All that aside, some new information came to light at the council meeting. Sales tax collections are up, so the new shortfall number is $500,000. The solution? Sell off assets for one-time money, of course! That puts the Buchanan garage back on the auction block.
The Mayor/President, fresh from admissions that secret meetings with a single company may have created unintended consequences, has been having secret meetings about a potential joint venture for the garage. No one will say with whom, and there’s no plan, but the council went ahead and adjusted the budget for a pre-approved, no-bid price of $500,000. City/Parish CFO, Lorrie Toups, said it was for “a transaction to be defined later.”
Budget shortfall is less than CREATE’s budget
Now might be a good time to remember that while the council is selling off long-term assets to fix a one-time $500,000 budget emergency, their CREATE initiative is spending $557,000 on culture and the arts.
As we’ve mentioned previously, the parish could repair their Buchanan garage asset using only a fraction of the $7.8 million courthouse complex surplus. There would probably even be enough left over to remodel the criminal courtrooms, which could desperately use it.

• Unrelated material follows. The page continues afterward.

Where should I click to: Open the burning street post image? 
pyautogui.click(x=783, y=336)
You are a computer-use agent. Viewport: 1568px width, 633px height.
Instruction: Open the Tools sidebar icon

Parish employee pay raises were entirely funded by cutting the JDC
Judges Charlie Fitzgerald, David Blanchet, Marilyn Castle, and Jules Edwards from the 15th Judicial District Court came to the budget meeting to ask the council to extend a cost of living adjustment (COLA) for court employees.
Judge Fitzgerald said that the court was already operating under a $138,000 cut when the council decided to issue a 2% cost of living adjustment to all parish employees except those who work at the court. Adding insult to injury, Judge Fitzgerald said that the other parish employee raises were paid for with a $96,000 mid-year budget cut to the 15th Judicial District Court. Judge Castle added that court employees were asking, “Why are they picking on us again?” Not only did they not receive the same 2% raise that all the other parish employees received, but their budget was cut to pay for it and now they don’t even have a place to park!
Could all of these maneuverings be intended to encourage support for Tuesday’s district court tax? Remember, if it passes, Lafayette would be the only parish in the entire state of Louisiana that would fund it’s court system with a dedicated tax.